KMWorld Connect 2021 is going on this week, November 15 -18, with workshops on Friday, November 19. On-demand replays of sessions will be available for a limited time to registered attendees and many presenters are also making their slide decks available through the conference portal. For more information, go to www.kmworld.com/conference/2021. Access to session archives will be available on or about November 29, 2021, so be sure to check back for on-demand replays.
Synaptica is company that helps people to organize, categorize, and discover enterprise knowledge and does so with knowledge graphs. Clarke compared and contrasted small enterprise-specific taxonomies with big knowledge graphs and ontologies, compared and contrasted explicit rules with machine learning auto-categorization methodologies, and reviewed pros and cons and what to use when.
The end game of auto-categorization is to help people find the need in a haystack, explained Clarke. It improves both recall and precision by harmonizing the semantics of search and content terminology, helps to identify what is most relevant or salient, and provides content recommendations.
Tagging is distinct from categorization, said Clarke. “Semantic tagging” identifies the many individual concepts and named entities that are mentioned with the full text of a document and uses concept labels, disambiguators, and contextual rules. “Categorization” identifies the few concepts and named entities that best describe the whole document and uses term frequency, document zone relevancy, semantic proximity, semantic similarity, inferencing, and TF-IDF.
Clarke also summarized the pros and cons of rule-based versus machine learning approaches, what the approaches are best suited for, and noted that hybrid approaches are also possible.

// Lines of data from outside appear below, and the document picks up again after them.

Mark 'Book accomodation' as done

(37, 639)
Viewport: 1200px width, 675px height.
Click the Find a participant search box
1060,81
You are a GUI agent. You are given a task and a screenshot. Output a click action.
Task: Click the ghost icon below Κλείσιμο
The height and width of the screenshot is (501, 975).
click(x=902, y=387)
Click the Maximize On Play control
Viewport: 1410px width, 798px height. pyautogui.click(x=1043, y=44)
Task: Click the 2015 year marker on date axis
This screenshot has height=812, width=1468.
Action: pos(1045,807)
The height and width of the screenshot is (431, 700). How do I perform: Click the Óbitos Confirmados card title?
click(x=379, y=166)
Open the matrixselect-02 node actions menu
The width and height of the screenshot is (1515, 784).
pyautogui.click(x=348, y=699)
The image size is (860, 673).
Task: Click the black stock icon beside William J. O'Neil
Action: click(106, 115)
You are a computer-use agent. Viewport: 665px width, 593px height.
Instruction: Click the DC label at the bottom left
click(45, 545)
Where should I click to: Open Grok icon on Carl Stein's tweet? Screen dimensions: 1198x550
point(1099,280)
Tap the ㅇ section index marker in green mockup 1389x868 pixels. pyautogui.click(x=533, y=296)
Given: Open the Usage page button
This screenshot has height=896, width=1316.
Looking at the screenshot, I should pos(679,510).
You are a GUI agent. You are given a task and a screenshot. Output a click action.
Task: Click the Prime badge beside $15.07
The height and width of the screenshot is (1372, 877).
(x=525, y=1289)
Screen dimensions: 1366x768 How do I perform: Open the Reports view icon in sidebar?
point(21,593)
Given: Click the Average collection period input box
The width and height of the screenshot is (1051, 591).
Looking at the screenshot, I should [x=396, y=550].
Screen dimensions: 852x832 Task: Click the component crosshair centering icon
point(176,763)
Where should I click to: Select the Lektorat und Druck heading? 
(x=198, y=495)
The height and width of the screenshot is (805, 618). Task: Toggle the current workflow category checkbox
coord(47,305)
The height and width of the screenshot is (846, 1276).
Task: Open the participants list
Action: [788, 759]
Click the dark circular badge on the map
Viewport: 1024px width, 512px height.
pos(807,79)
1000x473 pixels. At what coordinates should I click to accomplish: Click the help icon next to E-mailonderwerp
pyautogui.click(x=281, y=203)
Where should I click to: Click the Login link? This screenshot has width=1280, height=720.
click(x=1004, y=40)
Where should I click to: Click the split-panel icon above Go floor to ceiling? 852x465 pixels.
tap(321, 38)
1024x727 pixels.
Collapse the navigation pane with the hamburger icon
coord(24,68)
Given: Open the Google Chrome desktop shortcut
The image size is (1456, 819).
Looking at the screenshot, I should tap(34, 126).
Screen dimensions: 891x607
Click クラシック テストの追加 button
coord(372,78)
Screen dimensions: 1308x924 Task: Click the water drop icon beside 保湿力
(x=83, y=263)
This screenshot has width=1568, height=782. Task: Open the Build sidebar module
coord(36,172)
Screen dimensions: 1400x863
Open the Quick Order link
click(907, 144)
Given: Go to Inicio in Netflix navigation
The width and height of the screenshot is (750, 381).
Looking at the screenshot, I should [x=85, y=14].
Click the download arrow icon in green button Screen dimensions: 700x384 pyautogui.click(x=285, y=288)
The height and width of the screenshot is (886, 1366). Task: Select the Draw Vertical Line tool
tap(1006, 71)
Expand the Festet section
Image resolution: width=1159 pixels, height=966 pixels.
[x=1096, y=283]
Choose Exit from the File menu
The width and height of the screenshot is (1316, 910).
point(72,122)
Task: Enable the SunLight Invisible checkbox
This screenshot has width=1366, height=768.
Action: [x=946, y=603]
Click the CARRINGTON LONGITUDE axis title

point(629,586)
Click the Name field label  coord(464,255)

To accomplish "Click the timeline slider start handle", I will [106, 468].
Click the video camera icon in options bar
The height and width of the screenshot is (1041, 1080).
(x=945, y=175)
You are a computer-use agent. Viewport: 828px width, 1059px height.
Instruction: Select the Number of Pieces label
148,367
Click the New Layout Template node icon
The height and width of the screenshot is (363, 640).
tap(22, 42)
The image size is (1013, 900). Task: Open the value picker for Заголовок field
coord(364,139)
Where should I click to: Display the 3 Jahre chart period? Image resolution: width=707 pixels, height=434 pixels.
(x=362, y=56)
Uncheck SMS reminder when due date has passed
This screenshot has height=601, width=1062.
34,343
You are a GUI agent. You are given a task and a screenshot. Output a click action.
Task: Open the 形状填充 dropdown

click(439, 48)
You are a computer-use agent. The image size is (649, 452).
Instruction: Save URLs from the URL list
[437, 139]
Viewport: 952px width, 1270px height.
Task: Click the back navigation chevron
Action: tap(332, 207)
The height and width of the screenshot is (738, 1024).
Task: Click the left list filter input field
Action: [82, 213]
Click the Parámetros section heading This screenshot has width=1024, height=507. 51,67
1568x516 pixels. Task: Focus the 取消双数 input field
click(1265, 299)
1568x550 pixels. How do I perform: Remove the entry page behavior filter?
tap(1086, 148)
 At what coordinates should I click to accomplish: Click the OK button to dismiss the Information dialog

The pros of a rules-based approach include rapid development of rules, transparent fules yield explainable results, and the ability to rapidly adapt to changing taxonomy topics. However, the cons include manual development of rules per concept and less sophisticated tagging and categorization.
The pros of machine learning approaches include statistical linguistic analytiss that learns by example, no need to manually develop explicit rules, and more sophisticated tagging and categorization. Cons are that it is costly to train gold standards, “explainability” is only possible for simple models, there is indirect control over the results, and changing taxonomy topics require retraining of the ML.
While rules-based approaches are most suited to smaller taxonomies, business-specific knowledge domains, and rapidly changing taxonomy topics, machine learning approaches are best for large graph datasets, knowledge domains with open data resources, and relatively static taxonomy topics, said Clarke.